Striking postal workers unable to pay for their medicine furthers the case for pharmacare
Since the postal workers’ strike began, Canada Post has suspended all 55,000 workers’ medical benefits including those of Marc Caron. His family is now paying $2,000 a day for his cancer treatment, according to CBC.
Critics such as Jules Côté are calling this a form of strike-breaking.
Since the postal workers' strike began, Canada Post has suspended all 55,000 workers' medical benefits including Marc Caron. His family is now paying $2k a day for his cancer treatment. This is a form of strike-breaking.https://t.co/44Xh6dHEjB
— Jules Côté (@julescotendp) December 2, 2024
Montréal-based independent media outlet, The North Star, reports other cases of postal workers having trouble covering the costs of their medication, including a worker who didn’t wish to be named for fear of reprisals they are calling “Sylvie”, who has Stage 4 cancer.
The North Star says her oncologists were able to work out an arrangement to have her medication covered by the Régie de l’assurance maladie du Québec (RAMQ), the provincial public health care program.

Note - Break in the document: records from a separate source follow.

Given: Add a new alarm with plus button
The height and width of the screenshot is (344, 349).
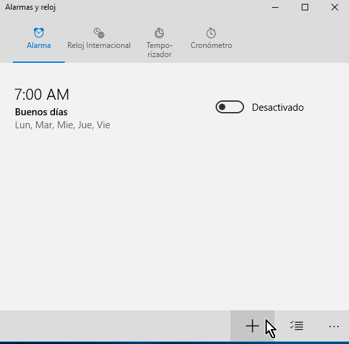Looking at the screenshot, I should coord(253,326).
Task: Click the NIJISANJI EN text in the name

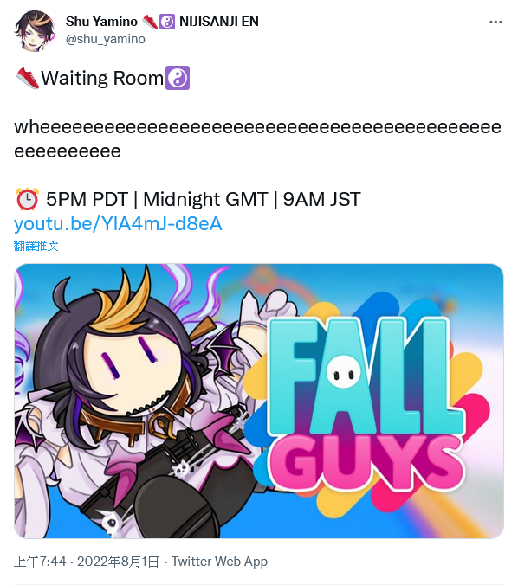Action: (219, 22)
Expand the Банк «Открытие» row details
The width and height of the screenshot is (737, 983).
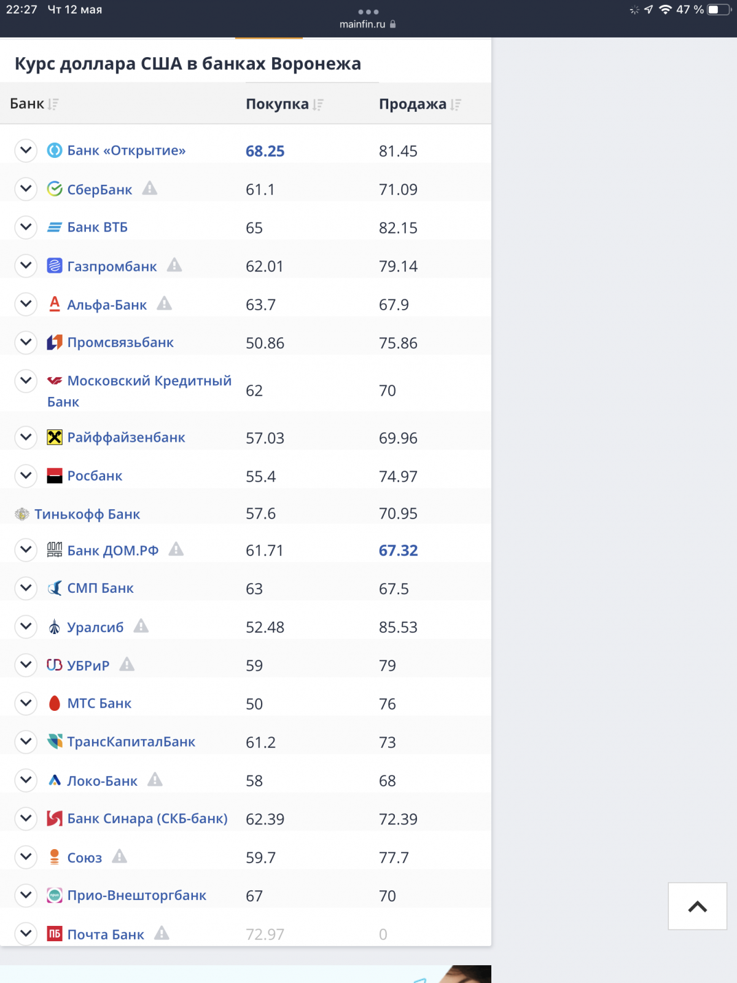26,151
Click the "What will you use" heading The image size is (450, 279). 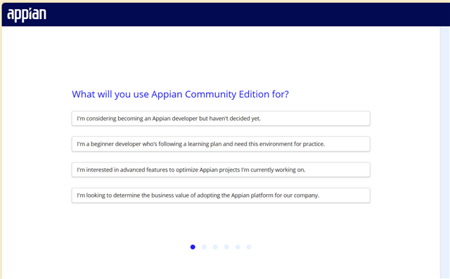pyautogui.click(x=180, y=94)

She is quoted as saying, “You know, I was proud when I was hired at the post office. Now, it’s… I’m ashamed. I have tremendous support from my colleagues. But I felt abandoned by Canada Post, like others who are sick.”
Quebec law requires employers to maintain group insurance coverage for at least 30 days after the start of a strike. In addition, insurers must allow workers to convert their group plan to an individual plan after those 30 days. But Canada Post is under federal jurisdiction.
Supporters of pharmacare have long proposed that employers would benefit from it
In his final report on pharmacare, that came out in 2019, considered the gold standard on the issue, Dr. Eric Hoskins says, “National pharmacare will provide businesses with much-needed relief from the high and growing cost of prescription drug insurance. Business owners will no longer have to worry about whether they can afford private drug coverage for their hardworking employees.”
The report also says national pharmacare means workers and businesses would no longer have to pay for expensive prescription drug coverage. The average business owner who provides drug benefits would save over $750 annually per employee. The average worker with workplace drug benefits would save over $100 per year in plan premiums. In addition, employees who pay hundreds or thousands of dollars per year in co-payments, co-insurance or deductibles for themselves and their families would never pay more than $100 per household per year. No more coinsurance. No more annual or lifetime limits.
Professor Marc-André Gagnon of Carleton University is a long-time proponent of pharmacare. In the International Journal of Health Policy Management, he argues, “For the working population, access to medicines is still organized as privileges offered by employers to their employees. Universal pharmacare would not only provide better access to needed prescription drugs, but also eliminate waste, ensure value-for-money and help improve drug safety and appropriate prescribing.”
Strikers and locked out workers need pharmacare
The 55,000 Canada Post workers on strike since November 15, in the first workplace-wide postal strike in over 40 years, have all had their private medical insurance cut off by their employer.
Prior to this strike, postal workers went out on rotating strikes such as the one in 2018 which had less of an impact on their private workplace drug and health coverage.
The annual cost of the extended health care plan – which includes drugs, is about $150 million. The Canadian Union of Postal Workers (CUPW) pays 5 per cent of the premium costs. Employers pay for the insurance as part of the workplace benefit package, which could be viewed as a form of renumeration. Unions could cover those costs but cannot afford them.
Union members were asked to be mindful of the likelihood that bosses would cut them off and were in this note to members in October: “Many members and their dependents are on prescription drugs commonly known as maintenance drugs or long-term medications. These are drugs you may take on a regular basis to treat conditions such as high cholesterol, high blood pressure or diabetes.”
The note goes on to say the collective agreement could expire as of November 3, 2024 and if that were to happen, the workers would not be guaranteed coverage under the Drug Plan. Members would then have to pay 100 per cent of the cost of any prescription.
Members were advised to ask their doctor for a prescription that provided a three-month supply of their drugs.
The union says Canada Post is also playing hard ball by laying off striking postal workers as a “scare tactic.”
In a statement to the Toronto Star, Canada Post confirmed that there are layoffs but said they are temporary.
Larry Savage, a professor of labour studies at Brock University, called layoffs “a very aggressive move by Canada Post that seem designed to scare union members into abandoning their strike.”
“I think as we inch closer to the holiday season,” Savage told the Toronto Star, “government intervention becomes more and more likely.”
A key issue in bargaining has been a push to expand parcel deliveries into the weekend, but the union and Canada Post are at odds over how to make it work.
Canada Post has been struggling to compete with other delivery providers and posted a $315 million loss before tax in its third quarter, and has pitched weekend deliveries as a way to boost revenue.